Radio waves are typically used for communication because they have such low energy, and thus won't hurt living objects when they come in contact with them. A radio wave has a wavelength of 0.344 m. What is the energy of one photon of this radiation?

Your answer will be on the order of ~ x10-25 J. Please give the answer as a whole number that would be multiplied by x10-25. I.e. if the answer is 2.20x10-25J, please answer as 2.20

Answer 1

Expressed as a function of x10^-25, E = 578 J, to 3 sig figs

Step-by-step explanation:

E=hv

where

E is energy, in Joules

h is Plank's constant of 6.626x10^-34 J-s

and v is frequency, in s^-1

We are given wavelength (0.344 m), but need frequency (s^-1).

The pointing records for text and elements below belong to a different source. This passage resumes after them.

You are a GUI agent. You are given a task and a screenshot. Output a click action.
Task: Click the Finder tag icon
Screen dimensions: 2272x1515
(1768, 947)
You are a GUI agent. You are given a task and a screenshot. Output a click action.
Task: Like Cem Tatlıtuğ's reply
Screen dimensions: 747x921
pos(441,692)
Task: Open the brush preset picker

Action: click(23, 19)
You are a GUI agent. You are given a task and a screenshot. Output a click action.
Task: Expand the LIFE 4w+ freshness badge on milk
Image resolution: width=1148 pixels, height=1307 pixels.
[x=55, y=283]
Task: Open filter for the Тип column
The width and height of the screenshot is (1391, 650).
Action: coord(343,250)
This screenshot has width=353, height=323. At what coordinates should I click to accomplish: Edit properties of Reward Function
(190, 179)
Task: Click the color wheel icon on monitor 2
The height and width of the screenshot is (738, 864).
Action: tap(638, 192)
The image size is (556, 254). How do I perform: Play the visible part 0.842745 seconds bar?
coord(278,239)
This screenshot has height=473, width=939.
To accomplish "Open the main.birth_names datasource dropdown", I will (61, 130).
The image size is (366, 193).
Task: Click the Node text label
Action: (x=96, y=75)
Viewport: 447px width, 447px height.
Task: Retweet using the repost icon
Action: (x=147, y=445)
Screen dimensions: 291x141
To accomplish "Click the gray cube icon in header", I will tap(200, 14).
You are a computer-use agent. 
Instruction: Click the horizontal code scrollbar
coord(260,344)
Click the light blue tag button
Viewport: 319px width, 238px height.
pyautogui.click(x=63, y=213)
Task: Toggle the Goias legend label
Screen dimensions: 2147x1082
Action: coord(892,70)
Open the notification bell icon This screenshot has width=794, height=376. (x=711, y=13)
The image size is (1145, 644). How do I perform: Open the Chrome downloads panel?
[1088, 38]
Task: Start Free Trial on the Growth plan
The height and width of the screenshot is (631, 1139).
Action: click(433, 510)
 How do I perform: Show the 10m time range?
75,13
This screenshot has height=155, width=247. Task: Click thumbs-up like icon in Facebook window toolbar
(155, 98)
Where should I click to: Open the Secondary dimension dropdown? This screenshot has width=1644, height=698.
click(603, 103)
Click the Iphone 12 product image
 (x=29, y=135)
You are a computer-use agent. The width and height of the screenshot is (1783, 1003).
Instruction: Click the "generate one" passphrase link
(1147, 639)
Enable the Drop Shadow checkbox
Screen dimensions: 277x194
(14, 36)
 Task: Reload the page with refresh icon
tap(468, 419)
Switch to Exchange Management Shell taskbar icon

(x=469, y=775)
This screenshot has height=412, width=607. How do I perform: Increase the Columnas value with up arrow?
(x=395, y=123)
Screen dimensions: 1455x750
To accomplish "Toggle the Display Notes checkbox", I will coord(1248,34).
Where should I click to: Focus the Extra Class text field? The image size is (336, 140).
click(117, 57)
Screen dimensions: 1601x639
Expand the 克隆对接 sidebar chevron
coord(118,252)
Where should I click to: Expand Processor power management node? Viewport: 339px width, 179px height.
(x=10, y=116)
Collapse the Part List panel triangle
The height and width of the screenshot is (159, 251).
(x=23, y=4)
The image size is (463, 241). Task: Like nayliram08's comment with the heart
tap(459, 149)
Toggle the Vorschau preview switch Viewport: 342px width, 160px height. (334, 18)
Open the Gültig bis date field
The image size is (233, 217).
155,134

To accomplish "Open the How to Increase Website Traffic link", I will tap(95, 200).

Use the relationship:

c = wv, where c is the speed of light and w is wavelength.

3x10^6 m/s = (0.344 m)*v

v = 8720930 or 8.721x10^6 s^-1

Now we can calculate E:

E = (6.626x10^-34 J-s)*(8.721x10^6 s^-1)

E = 5.778 x 10^-27 J

Expressed as a function of x10^-25, this is

E = 578 J, to 3 sig figs

[The wavelength0.344 meters seems high, but it provides an answer close to that predicted in the question. Electromagnetic waves are generally expressed in nanometers, not m. So this must be a very low energy signal.